— WHAT YOU NEED TO DO —
Compute how many lines in the entries below include the string "Nombre". Only the number is wanted.

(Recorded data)
--- START ---
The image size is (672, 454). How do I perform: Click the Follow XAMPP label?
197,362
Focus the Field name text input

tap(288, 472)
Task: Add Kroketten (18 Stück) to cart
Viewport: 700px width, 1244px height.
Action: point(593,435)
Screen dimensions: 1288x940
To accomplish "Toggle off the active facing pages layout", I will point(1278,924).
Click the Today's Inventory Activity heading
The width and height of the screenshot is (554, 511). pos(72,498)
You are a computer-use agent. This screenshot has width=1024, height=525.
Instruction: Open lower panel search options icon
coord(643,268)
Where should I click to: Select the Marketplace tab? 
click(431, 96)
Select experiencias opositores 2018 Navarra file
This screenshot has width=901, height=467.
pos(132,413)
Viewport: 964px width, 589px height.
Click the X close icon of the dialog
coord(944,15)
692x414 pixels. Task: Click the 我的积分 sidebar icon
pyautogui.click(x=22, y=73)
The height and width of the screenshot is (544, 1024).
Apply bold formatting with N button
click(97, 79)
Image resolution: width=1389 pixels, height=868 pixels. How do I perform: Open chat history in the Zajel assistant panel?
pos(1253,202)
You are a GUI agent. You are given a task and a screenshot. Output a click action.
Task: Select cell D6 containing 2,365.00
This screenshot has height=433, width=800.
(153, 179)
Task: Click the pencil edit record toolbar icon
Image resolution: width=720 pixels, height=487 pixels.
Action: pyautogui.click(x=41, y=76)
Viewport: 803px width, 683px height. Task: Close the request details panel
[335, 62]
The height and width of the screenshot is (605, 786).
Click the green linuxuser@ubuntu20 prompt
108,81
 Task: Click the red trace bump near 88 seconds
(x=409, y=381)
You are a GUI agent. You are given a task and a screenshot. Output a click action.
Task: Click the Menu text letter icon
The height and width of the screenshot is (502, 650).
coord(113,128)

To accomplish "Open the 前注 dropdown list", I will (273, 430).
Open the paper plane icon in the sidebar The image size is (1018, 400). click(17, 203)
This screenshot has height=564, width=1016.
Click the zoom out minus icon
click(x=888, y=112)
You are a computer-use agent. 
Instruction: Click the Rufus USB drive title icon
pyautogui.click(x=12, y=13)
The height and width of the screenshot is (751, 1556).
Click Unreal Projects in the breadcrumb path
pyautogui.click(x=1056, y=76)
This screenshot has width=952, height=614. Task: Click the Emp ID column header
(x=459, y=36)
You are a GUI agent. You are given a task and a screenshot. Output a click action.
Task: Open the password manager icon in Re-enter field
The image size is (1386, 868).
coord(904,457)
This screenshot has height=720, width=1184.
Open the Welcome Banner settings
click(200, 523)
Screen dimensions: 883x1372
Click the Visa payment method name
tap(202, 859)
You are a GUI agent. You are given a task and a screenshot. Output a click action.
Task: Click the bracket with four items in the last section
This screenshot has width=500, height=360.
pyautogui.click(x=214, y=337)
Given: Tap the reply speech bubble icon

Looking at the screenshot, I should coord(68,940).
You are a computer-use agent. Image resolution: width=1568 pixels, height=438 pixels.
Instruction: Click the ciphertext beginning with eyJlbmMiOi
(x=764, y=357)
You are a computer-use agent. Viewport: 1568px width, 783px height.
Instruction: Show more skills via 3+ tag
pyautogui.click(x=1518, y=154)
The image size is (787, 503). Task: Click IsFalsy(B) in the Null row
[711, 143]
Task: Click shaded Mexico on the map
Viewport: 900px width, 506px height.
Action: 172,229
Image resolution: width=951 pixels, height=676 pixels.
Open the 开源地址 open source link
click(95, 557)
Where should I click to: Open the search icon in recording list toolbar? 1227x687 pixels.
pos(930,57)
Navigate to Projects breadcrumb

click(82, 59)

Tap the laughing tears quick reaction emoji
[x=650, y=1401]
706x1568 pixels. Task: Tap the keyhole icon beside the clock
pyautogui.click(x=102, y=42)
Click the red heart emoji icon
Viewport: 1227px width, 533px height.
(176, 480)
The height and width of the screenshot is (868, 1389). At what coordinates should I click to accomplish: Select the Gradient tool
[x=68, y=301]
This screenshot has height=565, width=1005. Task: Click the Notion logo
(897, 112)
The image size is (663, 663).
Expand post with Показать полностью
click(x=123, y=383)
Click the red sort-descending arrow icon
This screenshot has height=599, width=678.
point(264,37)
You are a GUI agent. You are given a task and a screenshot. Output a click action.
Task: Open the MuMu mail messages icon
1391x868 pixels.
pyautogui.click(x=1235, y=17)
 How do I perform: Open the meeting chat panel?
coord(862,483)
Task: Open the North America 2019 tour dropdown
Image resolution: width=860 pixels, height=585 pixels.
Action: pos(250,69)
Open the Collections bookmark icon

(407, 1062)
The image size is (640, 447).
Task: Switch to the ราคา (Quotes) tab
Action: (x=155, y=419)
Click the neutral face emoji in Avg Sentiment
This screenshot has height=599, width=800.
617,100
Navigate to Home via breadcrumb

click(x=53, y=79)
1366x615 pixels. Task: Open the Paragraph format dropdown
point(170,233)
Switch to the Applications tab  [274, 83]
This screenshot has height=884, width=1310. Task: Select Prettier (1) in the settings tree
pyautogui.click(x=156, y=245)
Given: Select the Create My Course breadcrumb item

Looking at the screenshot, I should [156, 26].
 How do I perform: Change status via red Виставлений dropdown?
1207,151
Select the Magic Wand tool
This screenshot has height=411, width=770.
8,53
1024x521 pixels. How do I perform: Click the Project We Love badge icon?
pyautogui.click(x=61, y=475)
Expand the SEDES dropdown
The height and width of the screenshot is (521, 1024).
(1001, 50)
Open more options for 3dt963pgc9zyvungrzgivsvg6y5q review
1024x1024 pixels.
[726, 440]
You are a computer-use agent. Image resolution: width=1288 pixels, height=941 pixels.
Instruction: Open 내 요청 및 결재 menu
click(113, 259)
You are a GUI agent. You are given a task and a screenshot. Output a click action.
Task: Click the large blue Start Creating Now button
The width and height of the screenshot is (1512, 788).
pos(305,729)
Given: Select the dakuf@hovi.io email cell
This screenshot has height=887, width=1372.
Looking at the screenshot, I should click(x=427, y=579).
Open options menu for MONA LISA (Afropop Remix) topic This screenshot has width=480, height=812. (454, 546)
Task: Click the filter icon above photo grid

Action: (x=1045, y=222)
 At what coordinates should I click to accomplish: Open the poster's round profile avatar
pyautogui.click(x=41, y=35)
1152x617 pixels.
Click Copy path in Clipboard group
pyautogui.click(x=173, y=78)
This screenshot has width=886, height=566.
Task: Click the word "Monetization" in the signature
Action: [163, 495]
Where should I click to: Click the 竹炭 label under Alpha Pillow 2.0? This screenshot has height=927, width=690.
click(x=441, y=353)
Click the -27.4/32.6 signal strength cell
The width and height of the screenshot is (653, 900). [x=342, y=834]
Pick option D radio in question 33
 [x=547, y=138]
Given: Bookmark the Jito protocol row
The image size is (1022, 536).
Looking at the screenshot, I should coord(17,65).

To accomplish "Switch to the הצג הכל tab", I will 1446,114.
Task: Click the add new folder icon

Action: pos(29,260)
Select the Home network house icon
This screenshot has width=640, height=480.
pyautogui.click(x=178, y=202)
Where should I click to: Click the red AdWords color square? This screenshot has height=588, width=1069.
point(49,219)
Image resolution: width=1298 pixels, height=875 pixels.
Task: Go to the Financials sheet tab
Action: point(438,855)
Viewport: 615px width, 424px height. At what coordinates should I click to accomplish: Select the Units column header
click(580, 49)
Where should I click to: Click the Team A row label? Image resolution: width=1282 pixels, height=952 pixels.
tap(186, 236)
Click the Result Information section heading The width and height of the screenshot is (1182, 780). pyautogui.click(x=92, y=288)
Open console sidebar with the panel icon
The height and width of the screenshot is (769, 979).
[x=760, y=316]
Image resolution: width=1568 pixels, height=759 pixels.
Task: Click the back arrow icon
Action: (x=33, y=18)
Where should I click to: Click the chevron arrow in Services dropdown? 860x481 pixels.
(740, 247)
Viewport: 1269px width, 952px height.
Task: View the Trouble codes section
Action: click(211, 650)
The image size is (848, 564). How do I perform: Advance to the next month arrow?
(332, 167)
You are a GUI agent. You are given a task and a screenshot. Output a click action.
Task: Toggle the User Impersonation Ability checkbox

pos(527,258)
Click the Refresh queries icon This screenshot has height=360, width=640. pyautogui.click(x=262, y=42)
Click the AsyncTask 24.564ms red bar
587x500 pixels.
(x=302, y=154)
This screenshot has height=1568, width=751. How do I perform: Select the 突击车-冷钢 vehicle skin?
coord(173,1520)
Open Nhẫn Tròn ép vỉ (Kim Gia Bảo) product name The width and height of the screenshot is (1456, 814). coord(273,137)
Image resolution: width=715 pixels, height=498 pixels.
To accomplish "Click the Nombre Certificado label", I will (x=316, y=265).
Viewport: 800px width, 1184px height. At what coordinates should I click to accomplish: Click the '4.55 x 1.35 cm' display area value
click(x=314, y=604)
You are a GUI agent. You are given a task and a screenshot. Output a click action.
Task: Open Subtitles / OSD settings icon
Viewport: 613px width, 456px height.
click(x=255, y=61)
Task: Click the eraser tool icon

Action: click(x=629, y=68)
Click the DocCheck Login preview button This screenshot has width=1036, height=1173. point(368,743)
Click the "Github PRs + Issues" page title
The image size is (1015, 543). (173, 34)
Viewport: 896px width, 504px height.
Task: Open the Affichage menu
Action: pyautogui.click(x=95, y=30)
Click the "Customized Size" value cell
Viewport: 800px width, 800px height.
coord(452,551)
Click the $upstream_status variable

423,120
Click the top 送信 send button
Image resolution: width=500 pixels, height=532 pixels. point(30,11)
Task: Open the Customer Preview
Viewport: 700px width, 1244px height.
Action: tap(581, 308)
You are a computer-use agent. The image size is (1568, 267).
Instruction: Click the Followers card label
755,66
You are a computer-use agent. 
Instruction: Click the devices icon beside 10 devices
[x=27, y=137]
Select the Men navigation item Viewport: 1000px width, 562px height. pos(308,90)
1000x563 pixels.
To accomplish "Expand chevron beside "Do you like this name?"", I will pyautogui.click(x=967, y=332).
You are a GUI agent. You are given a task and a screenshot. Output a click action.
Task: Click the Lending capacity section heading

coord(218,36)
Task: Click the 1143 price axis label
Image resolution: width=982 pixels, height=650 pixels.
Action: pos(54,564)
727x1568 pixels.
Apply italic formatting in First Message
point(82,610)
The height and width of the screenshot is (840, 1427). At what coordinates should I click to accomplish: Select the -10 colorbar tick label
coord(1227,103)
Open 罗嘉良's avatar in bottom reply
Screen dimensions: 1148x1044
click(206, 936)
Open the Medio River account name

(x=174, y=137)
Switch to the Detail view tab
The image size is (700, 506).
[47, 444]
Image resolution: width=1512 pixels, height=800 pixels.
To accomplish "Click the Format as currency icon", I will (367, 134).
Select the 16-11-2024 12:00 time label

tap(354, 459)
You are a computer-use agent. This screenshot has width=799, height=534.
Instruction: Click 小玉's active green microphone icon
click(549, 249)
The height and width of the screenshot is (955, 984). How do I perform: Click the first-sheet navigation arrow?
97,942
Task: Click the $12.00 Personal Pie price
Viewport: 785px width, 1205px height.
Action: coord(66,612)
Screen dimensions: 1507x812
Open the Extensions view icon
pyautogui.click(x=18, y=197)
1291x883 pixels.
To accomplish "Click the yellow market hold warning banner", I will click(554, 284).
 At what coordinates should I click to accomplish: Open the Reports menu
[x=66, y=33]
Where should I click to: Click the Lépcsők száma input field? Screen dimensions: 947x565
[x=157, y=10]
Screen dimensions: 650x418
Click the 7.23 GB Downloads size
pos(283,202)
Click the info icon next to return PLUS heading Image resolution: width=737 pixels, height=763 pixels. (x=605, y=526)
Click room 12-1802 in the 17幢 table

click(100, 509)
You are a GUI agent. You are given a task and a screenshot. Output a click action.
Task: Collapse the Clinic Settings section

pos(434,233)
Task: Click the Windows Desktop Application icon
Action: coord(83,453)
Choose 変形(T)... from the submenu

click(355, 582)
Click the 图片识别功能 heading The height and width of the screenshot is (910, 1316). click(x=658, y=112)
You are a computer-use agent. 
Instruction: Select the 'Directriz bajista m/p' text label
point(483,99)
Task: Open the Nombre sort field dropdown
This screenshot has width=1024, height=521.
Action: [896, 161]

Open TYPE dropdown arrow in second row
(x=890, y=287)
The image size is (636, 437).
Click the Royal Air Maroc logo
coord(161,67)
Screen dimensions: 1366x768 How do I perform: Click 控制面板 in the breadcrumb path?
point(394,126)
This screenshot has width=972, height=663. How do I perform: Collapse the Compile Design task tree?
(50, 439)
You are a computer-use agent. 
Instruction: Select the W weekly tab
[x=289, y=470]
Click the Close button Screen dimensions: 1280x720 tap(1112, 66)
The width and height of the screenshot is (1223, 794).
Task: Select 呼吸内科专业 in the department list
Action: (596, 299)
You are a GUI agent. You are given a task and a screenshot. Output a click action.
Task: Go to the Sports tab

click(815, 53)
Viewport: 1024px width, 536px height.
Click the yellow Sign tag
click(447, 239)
--- END ---
— TASK RESULT —
2